_Exercise prompt_:
Extract from the material, verbatim, the lines that start with the line containing "Given: Toggle light mode with the sun icon" and go on through the line containing "Looking at the screenshot, I should tap(191, 102).", including both of those lines.

_Records excerpted from a collection_:
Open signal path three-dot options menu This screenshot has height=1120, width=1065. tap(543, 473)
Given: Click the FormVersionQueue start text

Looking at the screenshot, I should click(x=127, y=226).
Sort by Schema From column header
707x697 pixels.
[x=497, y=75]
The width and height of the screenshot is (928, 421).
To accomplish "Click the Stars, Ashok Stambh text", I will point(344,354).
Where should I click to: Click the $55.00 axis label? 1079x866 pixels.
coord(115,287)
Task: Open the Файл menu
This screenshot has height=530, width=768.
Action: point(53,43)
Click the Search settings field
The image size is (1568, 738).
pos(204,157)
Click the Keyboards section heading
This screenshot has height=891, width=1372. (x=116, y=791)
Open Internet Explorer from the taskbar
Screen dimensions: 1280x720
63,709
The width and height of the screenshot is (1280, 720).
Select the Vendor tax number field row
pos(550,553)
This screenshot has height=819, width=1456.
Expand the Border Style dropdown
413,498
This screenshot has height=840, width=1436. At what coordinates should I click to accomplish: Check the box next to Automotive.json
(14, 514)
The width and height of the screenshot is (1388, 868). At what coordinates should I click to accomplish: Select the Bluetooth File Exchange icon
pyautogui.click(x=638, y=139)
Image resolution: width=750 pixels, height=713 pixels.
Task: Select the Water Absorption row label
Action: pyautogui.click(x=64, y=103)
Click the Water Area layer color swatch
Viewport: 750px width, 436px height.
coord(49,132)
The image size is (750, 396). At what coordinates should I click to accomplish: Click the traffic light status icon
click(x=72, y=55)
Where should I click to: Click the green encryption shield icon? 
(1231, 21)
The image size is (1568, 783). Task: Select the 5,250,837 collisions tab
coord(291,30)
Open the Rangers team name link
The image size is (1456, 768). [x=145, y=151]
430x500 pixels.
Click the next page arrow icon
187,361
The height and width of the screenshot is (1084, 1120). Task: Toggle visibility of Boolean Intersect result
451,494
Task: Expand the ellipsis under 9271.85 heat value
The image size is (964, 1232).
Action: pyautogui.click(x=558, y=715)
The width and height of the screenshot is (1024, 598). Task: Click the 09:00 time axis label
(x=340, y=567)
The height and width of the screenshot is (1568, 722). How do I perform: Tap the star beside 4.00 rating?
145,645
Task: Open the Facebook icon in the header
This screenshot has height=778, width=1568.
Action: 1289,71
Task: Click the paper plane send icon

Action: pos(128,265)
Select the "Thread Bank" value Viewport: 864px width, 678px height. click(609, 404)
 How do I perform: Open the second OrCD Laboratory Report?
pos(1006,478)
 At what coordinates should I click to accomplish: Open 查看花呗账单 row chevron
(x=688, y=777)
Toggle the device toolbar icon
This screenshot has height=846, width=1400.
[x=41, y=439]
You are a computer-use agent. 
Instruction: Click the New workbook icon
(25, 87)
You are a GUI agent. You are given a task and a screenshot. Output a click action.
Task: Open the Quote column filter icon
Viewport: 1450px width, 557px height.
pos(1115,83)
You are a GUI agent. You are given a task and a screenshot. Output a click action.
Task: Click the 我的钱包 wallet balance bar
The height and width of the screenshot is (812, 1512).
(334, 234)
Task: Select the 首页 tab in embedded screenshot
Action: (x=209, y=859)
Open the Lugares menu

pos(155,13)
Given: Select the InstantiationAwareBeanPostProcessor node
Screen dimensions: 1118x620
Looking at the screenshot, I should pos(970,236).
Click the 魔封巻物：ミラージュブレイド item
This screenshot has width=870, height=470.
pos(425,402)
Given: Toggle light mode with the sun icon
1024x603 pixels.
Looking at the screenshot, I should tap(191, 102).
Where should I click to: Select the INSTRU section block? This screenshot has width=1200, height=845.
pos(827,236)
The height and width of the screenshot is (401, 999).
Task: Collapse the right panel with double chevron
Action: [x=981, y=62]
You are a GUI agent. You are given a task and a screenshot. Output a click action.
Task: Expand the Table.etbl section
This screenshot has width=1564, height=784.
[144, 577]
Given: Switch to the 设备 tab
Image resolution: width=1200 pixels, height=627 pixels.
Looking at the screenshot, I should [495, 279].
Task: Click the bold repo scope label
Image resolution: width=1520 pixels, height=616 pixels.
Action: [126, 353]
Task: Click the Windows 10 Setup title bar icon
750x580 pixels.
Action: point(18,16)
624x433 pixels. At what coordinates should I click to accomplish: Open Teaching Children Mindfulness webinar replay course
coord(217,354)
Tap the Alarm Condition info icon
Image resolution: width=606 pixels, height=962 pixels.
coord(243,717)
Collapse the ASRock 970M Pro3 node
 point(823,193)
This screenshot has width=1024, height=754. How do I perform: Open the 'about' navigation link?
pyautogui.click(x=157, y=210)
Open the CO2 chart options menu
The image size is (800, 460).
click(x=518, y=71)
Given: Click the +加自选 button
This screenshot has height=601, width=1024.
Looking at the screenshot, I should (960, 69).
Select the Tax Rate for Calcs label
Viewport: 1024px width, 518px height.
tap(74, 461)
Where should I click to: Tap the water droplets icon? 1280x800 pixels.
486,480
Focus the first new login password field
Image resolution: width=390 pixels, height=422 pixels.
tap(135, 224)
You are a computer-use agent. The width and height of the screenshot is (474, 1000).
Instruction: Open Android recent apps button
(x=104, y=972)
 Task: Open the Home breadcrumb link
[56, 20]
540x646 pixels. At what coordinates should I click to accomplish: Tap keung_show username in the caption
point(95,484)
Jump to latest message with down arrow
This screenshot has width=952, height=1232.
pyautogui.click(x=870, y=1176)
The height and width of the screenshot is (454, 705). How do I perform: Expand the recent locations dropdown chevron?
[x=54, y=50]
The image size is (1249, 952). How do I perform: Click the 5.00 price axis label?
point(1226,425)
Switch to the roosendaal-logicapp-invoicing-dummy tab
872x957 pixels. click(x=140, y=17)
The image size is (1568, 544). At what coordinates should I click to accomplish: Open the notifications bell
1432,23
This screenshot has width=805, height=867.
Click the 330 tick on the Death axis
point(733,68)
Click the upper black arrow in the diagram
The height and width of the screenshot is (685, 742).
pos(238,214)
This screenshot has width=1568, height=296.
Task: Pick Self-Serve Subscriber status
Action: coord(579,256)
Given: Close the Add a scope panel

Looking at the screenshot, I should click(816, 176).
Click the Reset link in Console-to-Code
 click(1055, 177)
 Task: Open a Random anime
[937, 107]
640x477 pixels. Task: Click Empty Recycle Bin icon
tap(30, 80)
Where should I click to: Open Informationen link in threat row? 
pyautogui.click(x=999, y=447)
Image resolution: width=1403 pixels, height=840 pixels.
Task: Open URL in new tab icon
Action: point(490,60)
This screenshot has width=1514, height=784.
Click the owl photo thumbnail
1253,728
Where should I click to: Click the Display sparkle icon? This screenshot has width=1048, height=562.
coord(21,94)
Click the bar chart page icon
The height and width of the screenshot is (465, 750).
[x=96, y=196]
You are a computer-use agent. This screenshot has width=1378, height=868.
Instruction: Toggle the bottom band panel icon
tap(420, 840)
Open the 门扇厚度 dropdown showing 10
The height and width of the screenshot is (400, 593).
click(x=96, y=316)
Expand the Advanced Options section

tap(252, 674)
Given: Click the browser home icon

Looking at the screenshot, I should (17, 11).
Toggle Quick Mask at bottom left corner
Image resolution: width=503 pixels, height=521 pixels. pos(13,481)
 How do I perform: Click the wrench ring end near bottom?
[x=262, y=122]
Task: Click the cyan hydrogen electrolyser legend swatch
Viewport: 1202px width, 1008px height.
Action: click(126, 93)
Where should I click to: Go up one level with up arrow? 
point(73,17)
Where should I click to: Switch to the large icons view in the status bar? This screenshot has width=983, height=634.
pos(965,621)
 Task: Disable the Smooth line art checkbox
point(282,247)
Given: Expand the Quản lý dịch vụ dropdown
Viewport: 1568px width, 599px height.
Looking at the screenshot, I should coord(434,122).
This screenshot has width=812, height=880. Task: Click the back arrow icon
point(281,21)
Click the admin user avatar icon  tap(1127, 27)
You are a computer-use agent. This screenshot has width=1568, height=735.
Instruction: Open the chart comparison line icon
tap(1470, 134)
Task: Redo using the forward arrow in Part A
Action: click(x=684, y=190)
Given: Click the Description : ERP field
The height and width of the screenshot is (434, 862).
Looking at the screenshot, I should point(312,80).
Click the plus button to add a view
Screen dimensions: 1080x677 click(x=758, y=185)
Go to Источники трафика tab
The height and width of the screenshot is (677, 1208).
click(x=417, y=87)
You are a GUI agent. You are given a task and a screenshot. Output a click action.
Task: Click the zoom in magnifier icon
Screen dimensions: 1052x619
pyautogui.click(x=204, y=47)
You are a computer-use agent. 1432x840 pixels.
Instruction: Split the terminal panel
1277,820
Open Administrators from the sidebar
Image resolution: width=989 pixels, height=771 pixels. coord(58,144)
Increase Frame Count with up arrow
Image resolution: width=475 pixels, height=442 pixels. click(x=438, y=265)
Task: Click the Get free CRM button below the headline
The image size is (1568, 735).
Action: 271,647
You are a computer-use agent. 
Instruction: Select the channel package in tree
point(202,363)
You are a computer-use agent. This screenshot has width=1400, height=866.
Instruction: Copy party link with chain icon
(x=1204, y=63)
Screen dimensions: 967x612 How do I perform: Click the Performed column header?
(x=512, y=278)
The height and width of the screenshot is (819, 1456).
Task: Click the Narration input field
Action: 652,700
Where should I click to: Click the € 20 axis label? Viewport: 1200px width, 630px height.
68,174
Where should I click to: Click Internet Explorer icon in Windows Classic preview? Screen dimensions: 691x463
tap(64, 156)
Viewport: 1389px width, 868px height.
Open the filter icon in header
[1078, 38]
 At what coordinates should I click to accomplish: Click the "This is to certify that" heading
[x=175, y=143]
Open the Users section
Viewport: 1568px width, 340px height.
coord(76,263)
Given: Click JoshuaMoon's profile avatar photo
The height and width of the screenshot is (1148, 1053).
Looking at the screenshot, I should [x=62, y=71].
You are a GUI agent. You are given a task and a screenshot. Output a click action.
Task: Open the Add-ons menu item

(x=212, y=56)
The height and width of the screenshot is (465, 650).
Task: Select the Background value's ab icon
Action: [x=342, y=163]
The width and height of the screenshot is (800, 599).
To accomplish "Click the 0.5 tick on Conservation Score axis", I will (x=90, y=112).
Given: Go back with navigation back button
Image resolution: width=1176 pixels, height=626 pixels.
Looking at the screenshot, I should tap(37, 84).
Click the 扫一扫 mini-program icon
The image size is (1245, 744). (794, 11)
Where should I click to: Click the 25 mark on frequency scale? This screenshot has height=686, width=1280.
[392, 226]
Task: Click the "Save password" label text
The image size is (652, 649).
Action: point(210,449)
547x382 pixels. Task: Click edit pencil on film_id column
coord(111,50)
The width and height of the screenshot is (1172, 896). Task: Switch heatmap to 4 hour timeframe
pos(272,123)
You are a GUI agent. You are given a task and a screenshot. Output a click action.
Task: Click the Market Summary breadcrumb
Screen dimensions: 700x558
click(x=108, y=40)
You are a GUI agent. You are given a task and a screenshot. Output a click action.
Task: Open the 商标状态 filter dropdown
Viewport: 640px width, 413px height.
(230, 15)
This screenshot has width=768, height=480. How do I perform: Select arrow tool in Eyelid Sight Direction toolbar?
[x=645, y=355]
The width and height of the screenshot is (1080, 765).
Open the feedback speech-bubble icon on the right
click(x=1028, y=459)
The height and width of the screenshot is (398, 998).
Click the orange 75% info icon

_Finished task_:
Given: Toggle light mode with the sun icon
1024x603 pixels.
Looking at the screenshot, I should tap(191, 102).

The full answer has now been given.